───── Source extract ─────

The Clapham Junction-like freight station in La Lima, which for decades pushed cartons of bananas to the Atlantic port of Cortes and on to the world, sits deserted. Railway bridges remain cut from the floods and landslides that followed Hurricane Mitch. And anyway, there are no bananas.
Mitch's floods, from the Ulua and Chamelecon rivers, buried the plantations, the station and the humble homes of the bananeros. Only now is it subsiding. The crop, Honduras' second most important export - coffee took over a couple of years ago - was 100 per cent ruined. New planting will take three years to get back to previous production levels.
The two big US corporations which control the industry were insured through an "Act of God" clause. The workers' jobs, homes and possessions were not. The corporations say they will not avoid their obligations, but not everyone believes them.
The Tela Railroad Company, a local subsidiary of Chiquita Brands International Inc, shocked banana workers last week when it said it was suspending 7,000 employees. They had expected to be kept on full pay to help with cleaning up and replanting. Instead, they were offered monthly interest- free loans of 1,120 lempiras (about pounds 50) a month. In normal times, they earn around pounds 4.80 a day.
The other big US company here, Standard Fruit, a subsidiary of the Dole corporation, said it would not lay off workers. Few were convinced.
"How can we survive on 1,120 lempiras and how am I going to save enough to pay it back?" said Rosa Barahona, a 26-year-old mother of three, and a plantation worker for the Tela Railroad Company. Her family lived in a tent on the highway for 10 days after Mitch, and returned to shovel thick, dark sludge from their home.

───── Extracted records ─────

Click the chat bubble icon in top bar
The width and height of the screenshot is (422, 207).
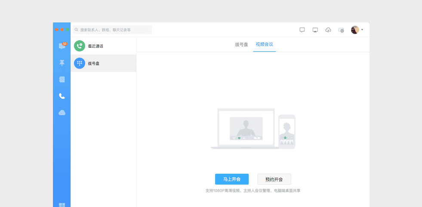(302, 30)
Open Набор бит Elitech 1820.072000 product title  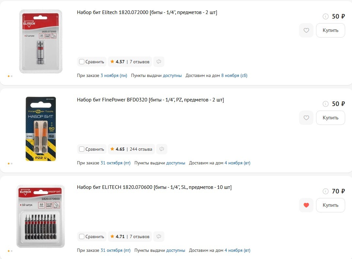click(x=147, y=12)
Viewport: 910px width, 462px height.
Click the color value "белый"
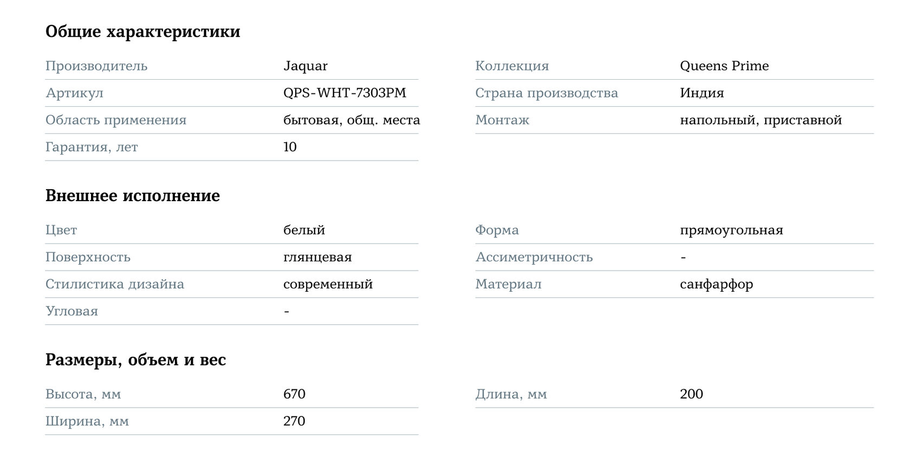[x=304, y=230]
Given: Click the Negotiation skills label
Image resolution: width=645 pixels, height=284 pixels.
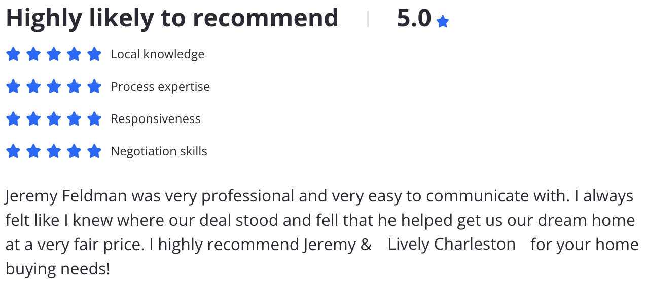Looking at the screenshot, I should pos(159,151).
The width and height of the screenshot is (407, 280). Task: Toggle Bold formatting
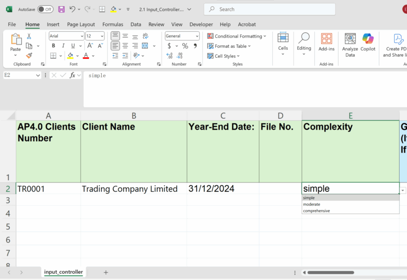[54, 46]
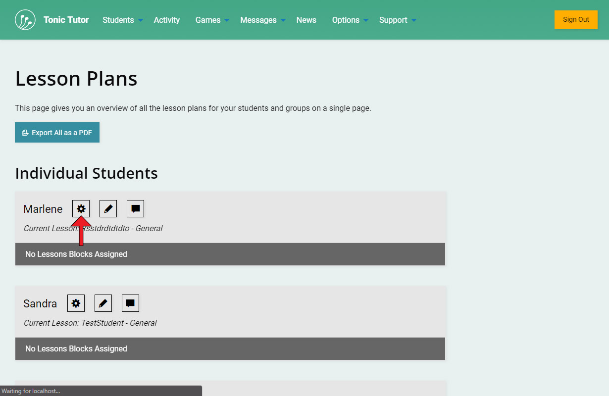Expand the Games dropdown menu
The height and width of the screenshot is (396, 609).
click(x=212, y=20)
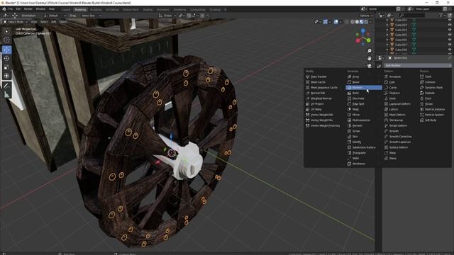This screenshot has width=454, height=255.
Task: Choose the Measure tool in toolbar
Action: 6,94
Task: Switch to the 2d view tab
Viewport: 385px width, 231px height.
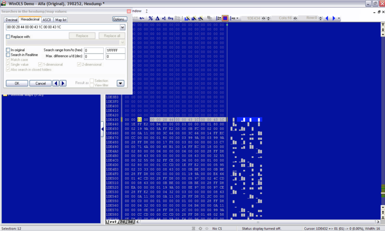Action: tap(122, 222)
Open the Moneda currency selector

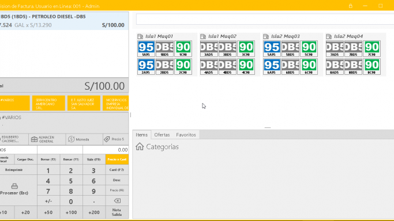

─────

Continue the article above on Honduran banana workers after Hurricane Mitch, starting after its final sentence.

Others predicted social unrest when the Mitch mourning period ends and workers focus once more on their rights. "Suspension was just a facade. These workers are fired, period," said Allan Eris, a northern Honduran businessman. "Now, they'll have to steal to eat."
The big banana companies are at the centre of a Euro-American trade war, with the US supporting them to the point of threatening sanctions last week against a range of European products if the EU does not stop giving preference to banana growers in former Caribbean colonies.
The American corporations got into the profitable banana business here at the turn of the century, led by the renowned Sam "The Banana Man" Zemurray of the United Fruit Company, the precursor of Chiquita. He once said: "In Honduras, a mule costs more than a member of parliament."
That admission of corruption surprised no-one. Throughout this century, the big corporations have spread their influence into every area of Honduran life, including politics and the military, earning the nickname los pulpos (the octopuses, from the way they have spread their "tentacles"). They are said to have used Hondurans as their enforcers when things did not go their way. Those who did not play along were often found face down in the plantations.
"I knew the guy who ran the money for United Fruit, including the pay- off money to the unions," said a banana official, who said revealing his name could have him killed. "You shouldn't even be asking questions like this around here," he told me. "You could be rubbed out for $10, especially now when people need the money."
United Fruit backed the notorious 1954 coup in neighbouring Guatemala that overthrew the popular and progressive government of Jacobo Arbenz, an event that led to more than 30 years of unrest and civil war in that country. The company also lent its ships to CIA-backed Cuban exiles who tried in vain to overthrow Fidel Castro in the Bay of Pigs invasion of 1961.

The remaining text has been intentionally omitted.